HOW TO COMPLETE THIS TASK:
For each entry, output its words exactly and leave any picture behind.

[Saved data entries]
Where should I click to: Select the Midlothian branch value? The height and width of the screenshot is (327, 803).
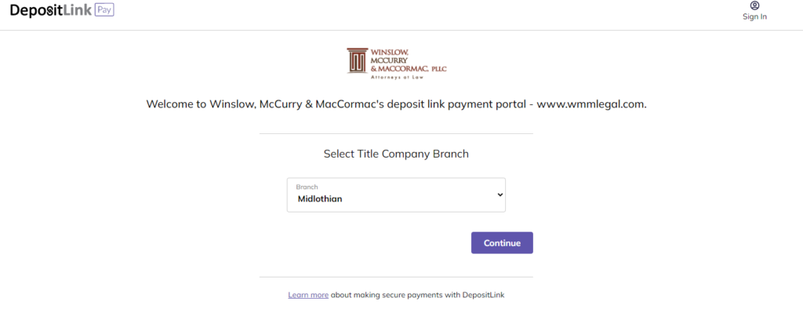pyautogui.click(x=320, y=199)
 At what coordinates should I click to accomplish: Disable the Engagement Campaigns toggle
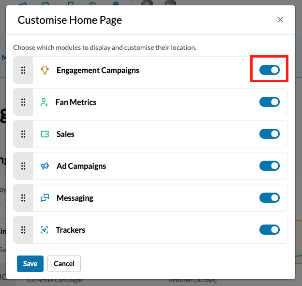click(270, 70)
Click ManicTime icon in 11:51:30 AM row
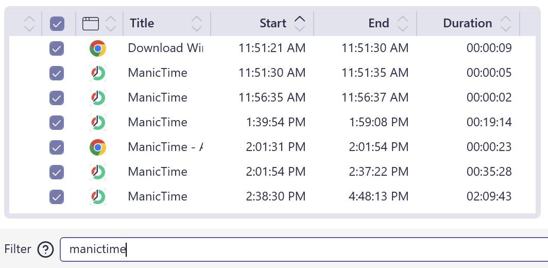Viewport: 548px width, 268px height. point(97,73)
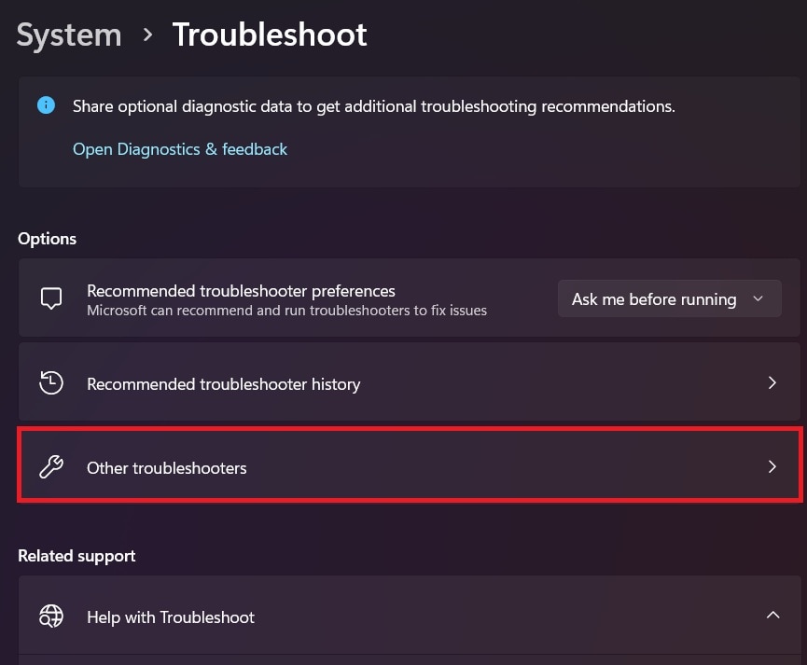Go back to System via breadcrumb

point(69,35)
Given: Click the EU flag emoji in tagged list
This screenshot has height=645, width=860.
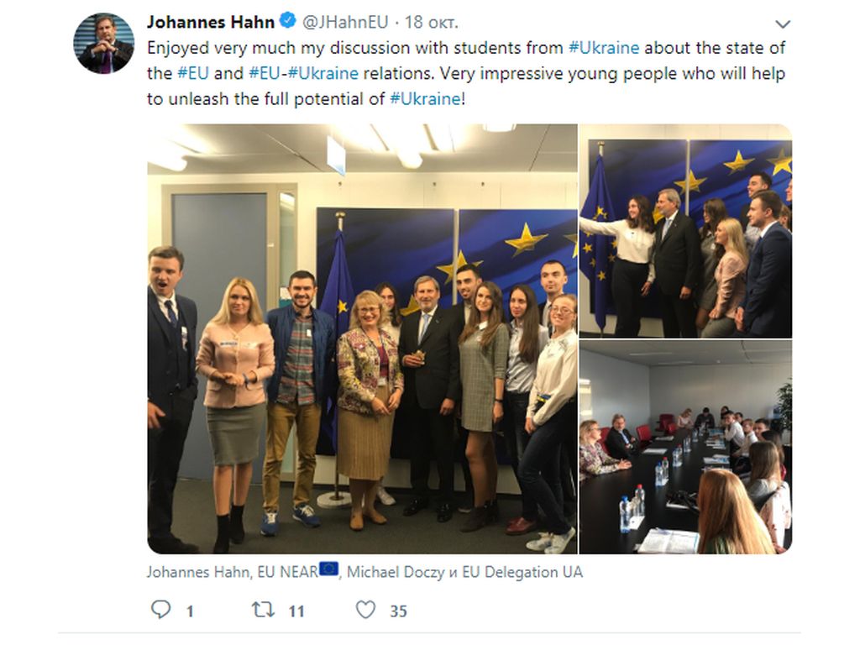Looking at the screenshot, I should click(x=329, y=569).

FINISHED EXERCISE:
Where should I click to: Select the Midlothian branch value? The height and width of the screenshot is (327, 803).
pyautogui.click(x=320, y=199)
 At what coordinates should I click to accomplish: Disable the Engagement Campaigns toggle
click(270, 70)
Click ManicTime icon in 11:51:30 AM row
Viewport: 548px width, 268px height. point(97,73)
Go back to System via breadcrumb

point(69,35)
Given: Click the EU flag emoji in tagged list
This screenshot has height=645, width=860.
Looking at the screenshot, I should click(x=329, y=569).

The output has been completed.